SQL vs. NoSQL

SQL Databases

SQL databases (also known as relational databases) were developed in the 1970s. Traditional SQL databases have strong consistency and ACID guarantees. Original, monolithic SQL databases like Oracle, PostgreSQL, SQL Server, and MySQL have remained in use due to their ability to deliver ACID transactional consistency. However, these databases tend to have rigid, complex, tabular schemas and cannot automatically distribute data and queries across multiple instances. They typically require expensive vertical scaling.

NoSQL Databases

NoSQL databases were developed in the late 2000s as an alternative to SQL databases. Examples of NoSQL databases include Cassandra, MongoDB, Amazon DynamoDB, and Azure Cosmos DB. Their goal was to provide horizontal scalability without compromising on performance. However, this leads to eventual consistency instead (no ACID guarantees) and a loss of multi-key access patterns including SQL integrity/foreign key constraints and JOINS.
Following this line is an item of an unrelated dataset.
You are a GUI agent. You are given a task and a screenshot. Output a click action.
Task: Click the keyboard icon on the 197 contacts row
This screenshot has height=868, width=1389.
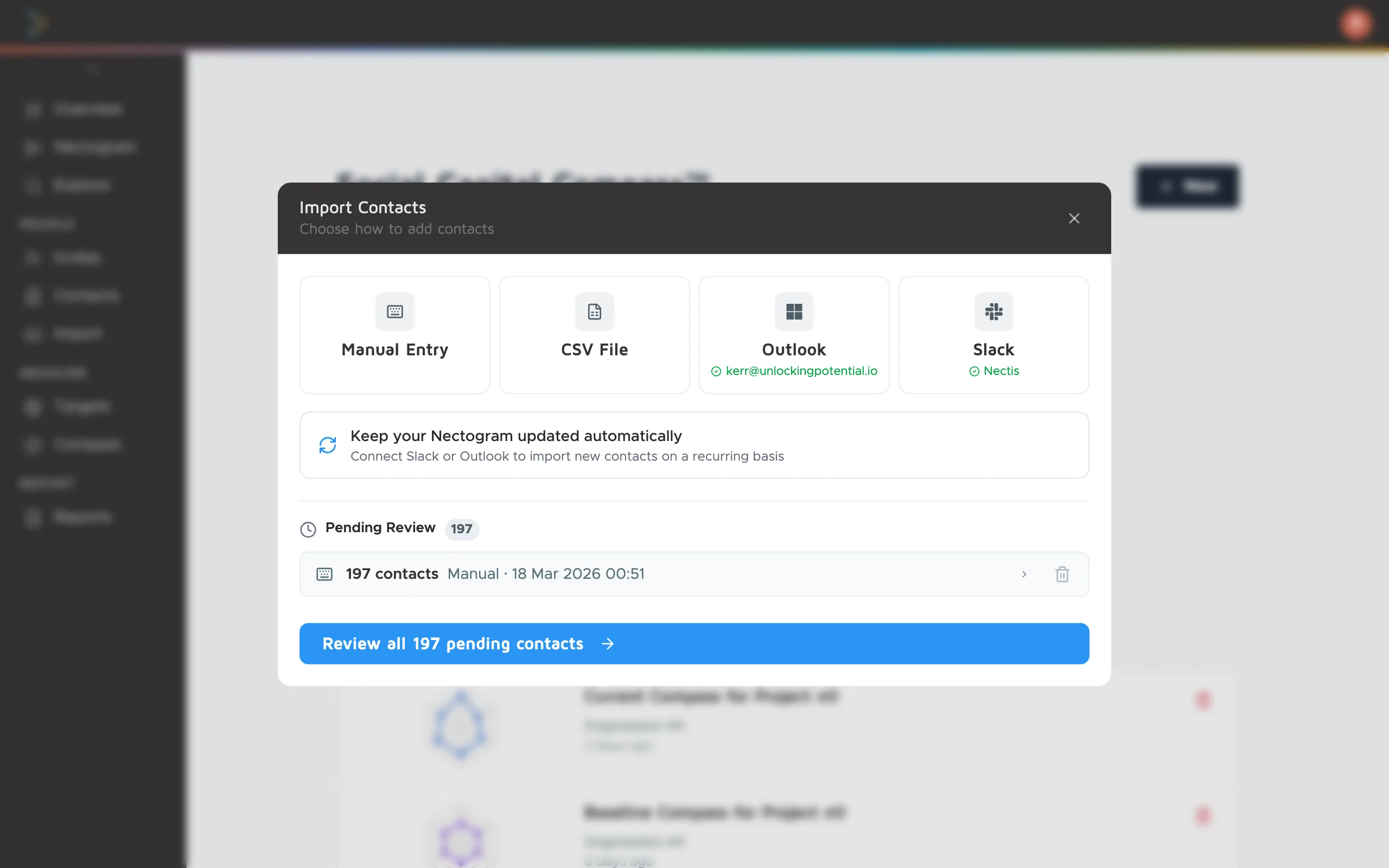point(324,573)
SQL vs. NoSQL in Application Development

Despite the introduction of NoSQL databases, most application developers have a preference for SQL databases. One reason is the inherent power of SQL as a data modeling language, since it effortlessly models relational and multi-row operations.

For example, SQL goes way beyond traditional key-value NoSQL, allowing multi-row transactions both implicitly (using secondary indexes, foreign keys, and JOIN queries), and explicitly (using the BEGIN and END TRANSACTION syntax). More importantly, developers love the ease with which they can leverage SQL to model (and store) data only once, then change queries by simply changing JOINs as and when business needs change.